Output begins at the line with "Where should I click to: Open" and ends at the last line of the records below. Copy each line in that span exactly, and leave out pictures.

── Listed records

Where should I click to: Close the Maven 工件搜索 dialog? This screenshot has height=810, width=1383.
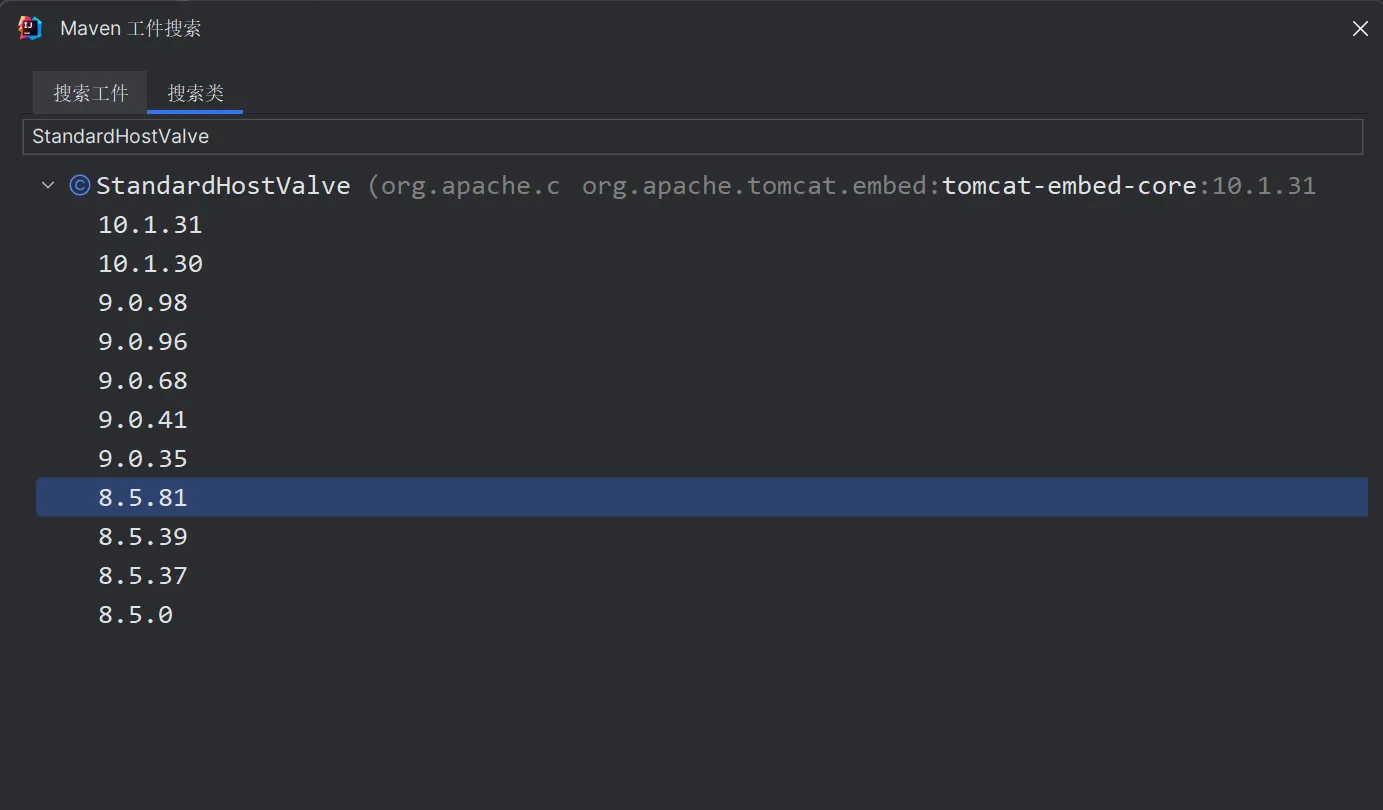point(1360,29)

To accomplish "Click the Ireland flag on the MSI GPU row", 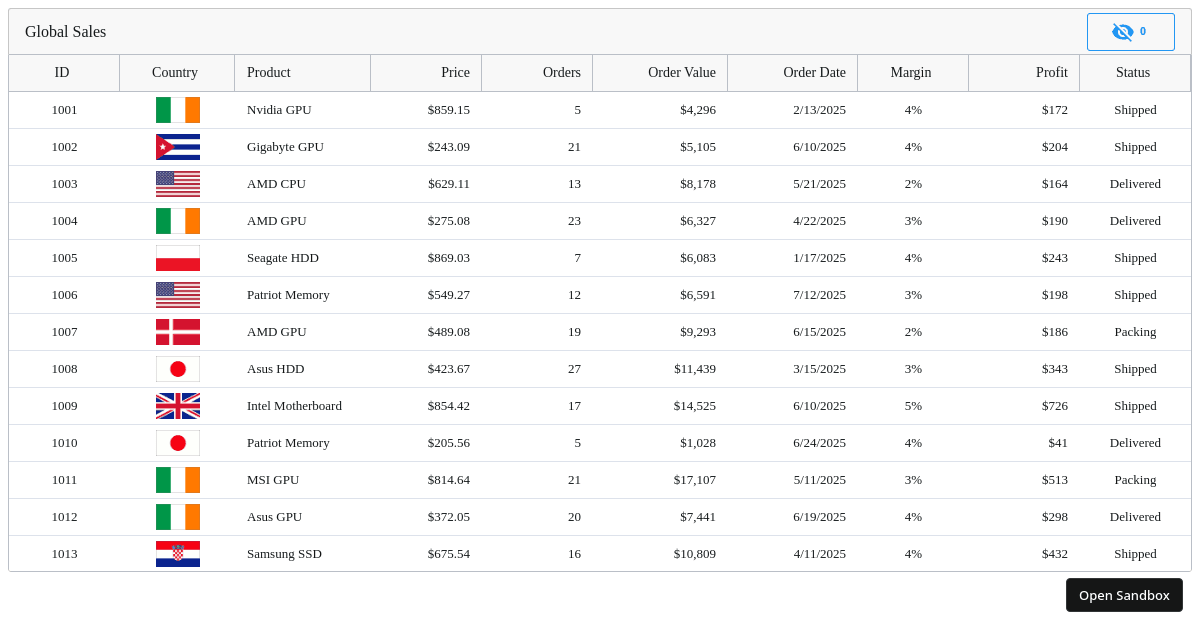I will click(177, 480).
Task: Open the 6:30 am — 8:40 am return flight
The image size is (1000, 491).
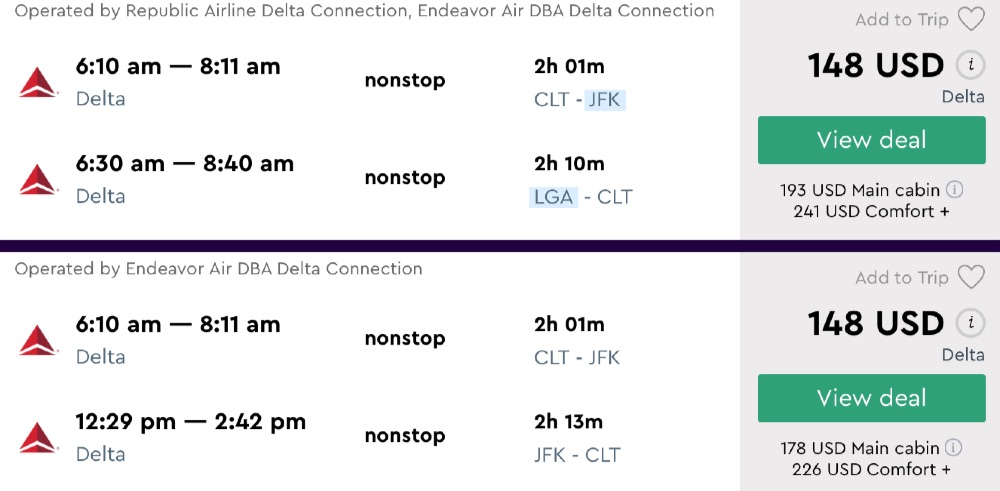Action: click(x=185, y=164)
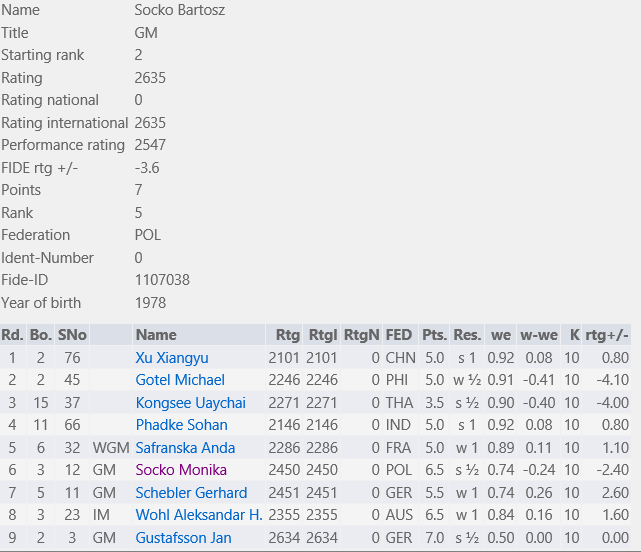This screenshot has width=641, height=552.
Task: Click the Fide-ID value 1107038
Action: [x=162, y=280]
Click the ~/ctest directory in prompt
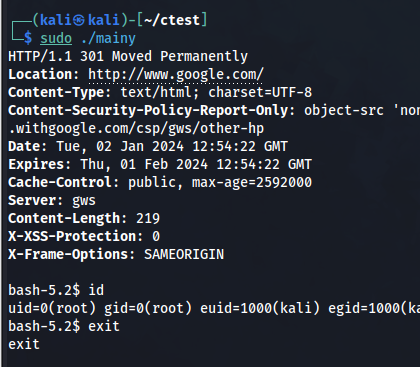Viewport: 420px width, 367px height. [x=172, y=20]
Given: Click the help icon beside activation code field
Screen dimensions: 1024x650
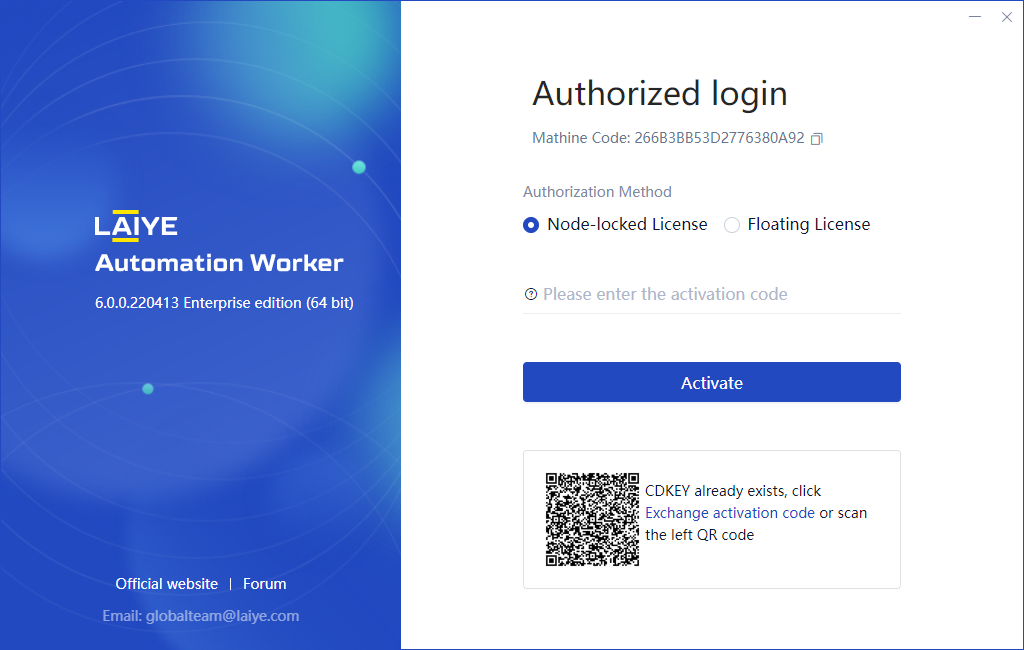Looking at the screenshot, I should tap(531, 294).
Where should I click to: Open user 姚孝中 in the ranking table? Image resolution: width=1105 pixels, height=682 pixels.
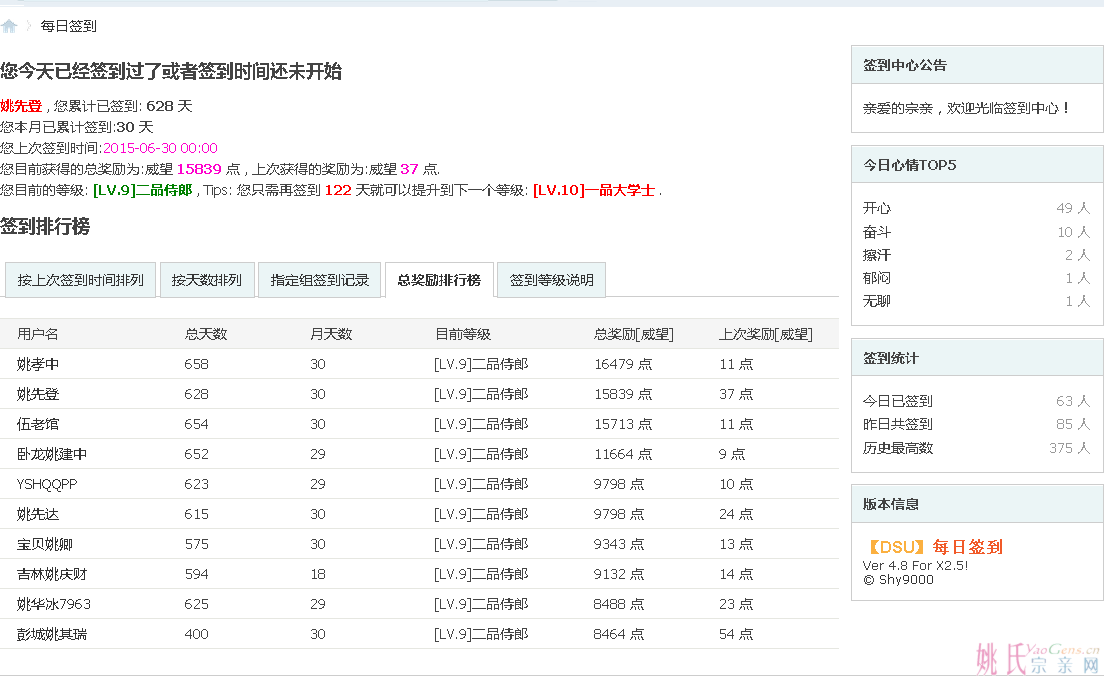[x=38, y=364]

────

(Answer to the problem)
Where should I click to: Open user 姚孝中 in the ranking table? Image resolution: width=1105 pixels, height=682 pixels.
[x=38, y=364]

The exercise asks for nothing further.